A Libreville, l’heure est à la fermeture et à la vente de l’hôtel haut de gamme Ré-Ndama. Si malgré la pandémie, certains hôtels sont encore ouverts, le groupe indien Wali Hotels & Resorts, propriétaire ferait mieux de fermer ou de vendre carrément cet établissement hôtelier de trois étoiles, hier encore fierté du Gabon.

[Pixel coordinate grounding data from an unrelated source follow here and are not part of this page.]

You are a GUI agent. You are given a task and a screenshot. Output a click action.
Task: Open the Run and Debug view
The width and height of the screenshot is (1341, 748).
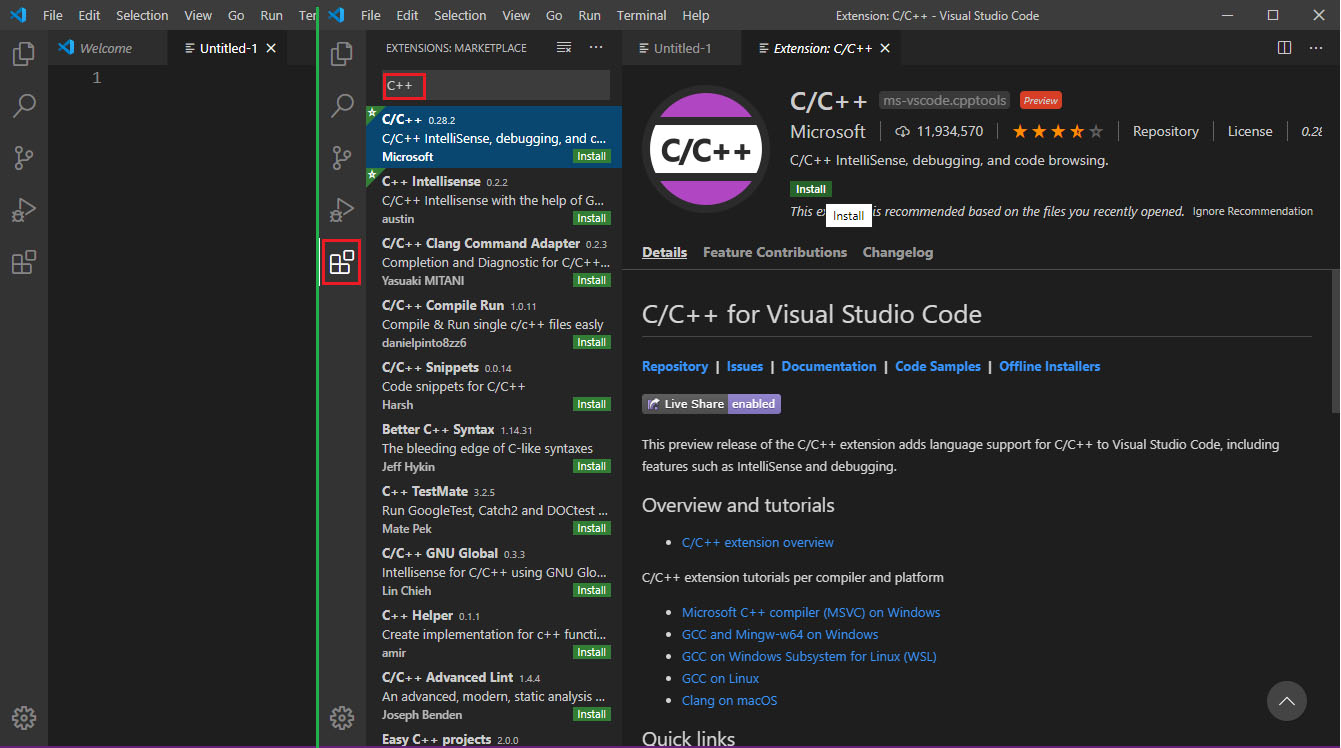point(342,210)
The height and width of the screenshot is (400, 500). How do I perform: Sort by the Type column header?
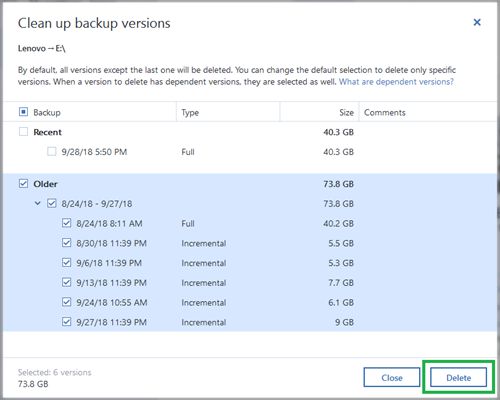pyautogui.click(x=190, y=112)
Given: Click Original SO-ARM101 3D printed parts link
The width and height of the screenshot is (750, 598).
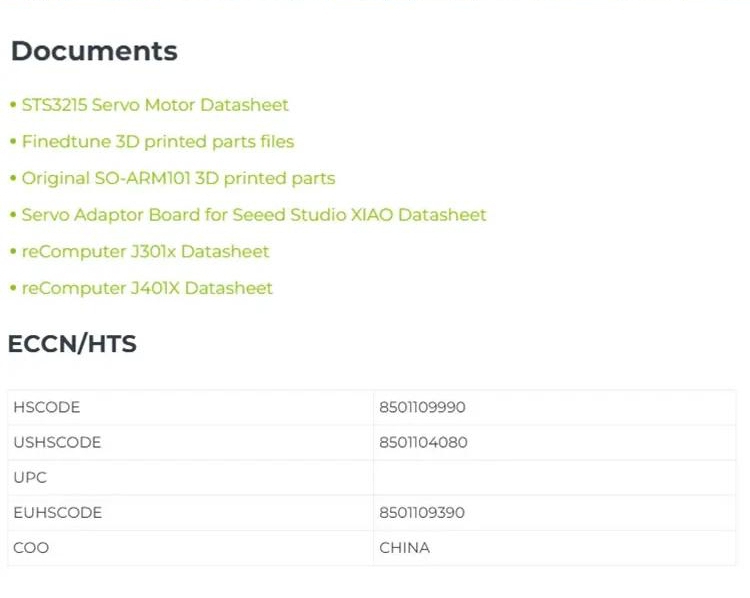Looking at the screenshot, I should (x=178, y=179).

Avec le Covid-19, la descente aux enfers se poursuit pour les 150 anciens employés de l’établissement hôtelier de prestige le Ré-Ndama. Il n’y a plus d’activité depuis mars 2020 selon la position adoptée par la direction du groupe Wali Hotels & Resorts, et ce en dépit de consignes de prudence de la part des responsables patronaux ou de réseaux. Car, la procédure de cessation de l’activité d’une entreprise aboutit à sa fermeture et à l’arrêt de son activité. Ainsi, l’imbroglio autour de ces anciens agents serait-il l’écho d’un dépôt de bilan ou d’un arrêt volontaire ? Dans tous les cas, l’entreprise doit respecter plusieurs étapes : dissolution, liquidation, paiement des impôts et déclaration sociale.
Aujourd’hui, le mouvement s’est même amplifié. C’est regrettable, mais la direction a conscience du problème. Elle a attendu au maximum avant de réagir au paiement des 3 mois d’impayés de leurs indemnités de chômage technique, mais il est question à présent du paiement intégral des droits. On peut qualifier la situation actuelle de catastrophe. Il y a une grande incertitude devant la vie de ces hommes et femmes. Et la politique de petits pas du gouvernement finit par agacer. Particulièrement fragilisée par la crise sanitaire, la direction de cet établissement l’hôtellerie haut de gamme réagit de manière contrastée.
Plus personne ne dormira à l’hôtel Meridien Ré-Ndama. Tout simplement parce qu’il a cessé définitivement son activité. La raison : l’établissement doit être détruit, et les 150 anciens agents dédommagés.